Kernel randomly fails to launch after several thousand successful launches

I have a kernel I’m trying to time using this format:


//width and height are the dimensions of InputData and the block is 1 dimensional

gridX = width / block_size + (width%block_size == 0 ? 0:1);

gridY = height;

dim3 dimGrid(gridX, gridY);

cudaError_t err;

for(int k = 0; k < numOfTestRuns; k++){

start = timeGetTime();

         cuda_kernel <<< dimGrid,  block_size>>>  (InputData); 


end = timeGetTime();

err = cudaGetLastError();

Durations[k] = (end - start);



I am varying the size of InputData and testing how the kernel performs with various block sizes. I have noticed however, that randomly, the kernel does not get launched - I get a cudaLaunchError. Well, I don’t know if it’s random or there is a pattern, but every now and then, I get that error for some reason not obvious to me at the moment. This happens often for a block size of 208. I find it strange, because, for example, when the block size is 208, the kernel may run successfully 21,000 times in the loop(k = 21,000) and at the 21,001st time, it doesn’t get launched. If I rerun it with the same configurations, it may get a cudaLaunchError the next time at k = 15,000 or so. Isn’t this behaviour very strange? That it would successfully execute so many times, without any changes in its configuration but fail to launch at random values? What could possibly be an explanation for that being the case?
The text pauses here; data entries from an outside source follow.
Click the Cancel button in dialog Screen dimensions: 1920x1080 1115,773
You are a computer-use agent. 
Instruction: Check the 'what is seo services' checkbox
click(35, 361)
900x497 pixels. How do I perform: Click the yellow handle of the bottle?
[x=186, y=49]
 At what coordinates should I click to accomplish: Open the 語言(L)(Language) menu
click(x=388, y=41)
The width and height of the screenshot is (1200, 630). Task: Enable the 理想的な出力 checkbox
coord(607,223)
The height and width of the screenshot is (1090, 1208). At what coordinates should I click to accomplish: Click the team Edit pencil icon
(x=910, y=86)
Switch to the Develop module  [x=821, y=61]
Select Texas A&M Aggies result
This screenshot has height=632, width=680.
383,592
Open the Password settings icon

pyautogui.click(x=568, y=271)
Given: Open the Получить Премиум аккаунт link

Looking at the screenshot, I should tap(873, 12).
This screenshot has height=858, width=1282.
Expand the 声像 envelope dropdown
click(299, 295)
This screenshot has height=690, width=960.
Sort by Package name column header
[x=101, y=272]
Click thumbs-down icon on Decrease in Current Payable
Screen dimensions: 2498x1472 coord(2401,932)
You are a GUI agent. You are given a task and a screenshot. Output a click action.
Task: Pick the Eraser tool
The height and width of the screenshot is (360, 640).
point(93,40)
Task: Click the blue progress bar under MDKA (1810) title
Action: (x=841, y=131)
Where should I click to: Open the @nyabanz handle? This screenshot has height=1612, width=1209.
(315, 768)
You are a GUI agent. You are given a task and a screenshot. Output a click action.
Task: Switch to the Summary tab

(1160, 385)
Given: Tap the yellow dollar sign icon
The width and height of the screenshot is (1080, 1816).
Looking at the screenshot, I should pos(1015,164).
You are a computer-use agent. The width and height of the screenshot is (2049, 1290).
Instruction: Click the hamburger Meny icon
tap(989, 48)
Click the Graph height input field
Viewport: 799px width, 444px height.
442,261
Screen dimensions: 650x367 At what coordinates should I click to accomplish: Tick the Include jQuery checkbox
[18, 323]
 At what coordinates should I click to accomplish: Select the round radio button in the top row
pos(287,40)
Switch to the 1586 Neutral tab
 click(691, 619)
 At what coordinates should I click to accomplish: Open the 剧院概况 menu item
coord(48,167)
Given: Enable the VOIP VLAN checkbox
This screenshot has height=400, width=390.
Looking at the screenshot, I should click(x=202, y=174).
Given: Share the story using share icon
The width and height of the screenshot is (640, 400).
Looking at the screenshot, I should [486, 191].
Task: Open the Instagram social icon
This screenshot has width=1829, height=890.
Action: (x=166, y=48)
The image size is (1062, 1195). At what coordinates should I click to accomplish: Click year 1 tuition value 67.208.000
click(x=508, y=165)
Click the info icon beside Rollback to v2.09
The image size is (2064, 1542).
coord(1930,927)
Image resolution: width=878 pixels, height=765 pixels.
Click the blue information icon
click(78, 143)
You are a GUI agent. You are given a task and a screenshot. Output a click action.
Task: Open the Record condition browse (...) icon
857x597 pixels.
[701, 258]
Maybe there is some rare race condition in your kernel, or a memory leak in your host code. I’d try think of what state your program is in at the 21,000 iteration and what changes in that iteration that makes the kernel fail. After the kernel has crashed once it may leave the device in some kind of dirty state and may cause subsequent crashes. To be save you’d have to reboot.

The two possibilities that spring to mind are some sort of resource exhaustion or corruption inside the loop, or hardware faults. You can check for the former with something like valgrind or gpuocelot, and latter by eliminating the loop inside you program and running the whole program many times with a shell script.

I had a gpu that would run identical code a number of times with perfect results and then randomly fail to run kernels, which I eventually convinced myself was due to something overheating on the board.

Thanks jjp and avidday for your suggestions.

I’ll try looking into this with your suggestions some time next week and get back to this thread if I find out why, or at least discover other curious behaviour.

Thanks, and have a nice weekend.

Things to check for first:

  1. overheating GPU - what is the core temp on your GPU?
  2. out of bounds memory writes in your kernel - one way to check is to compile in emulation mode and run through valgrind on linux.

What GPU are you running this on? Some kernels just inexplicably have this behavior on older hardware: see You’ll find in that thread that the problem seems to go away on GTX 285 and Tesla C1060/S1070/M1060.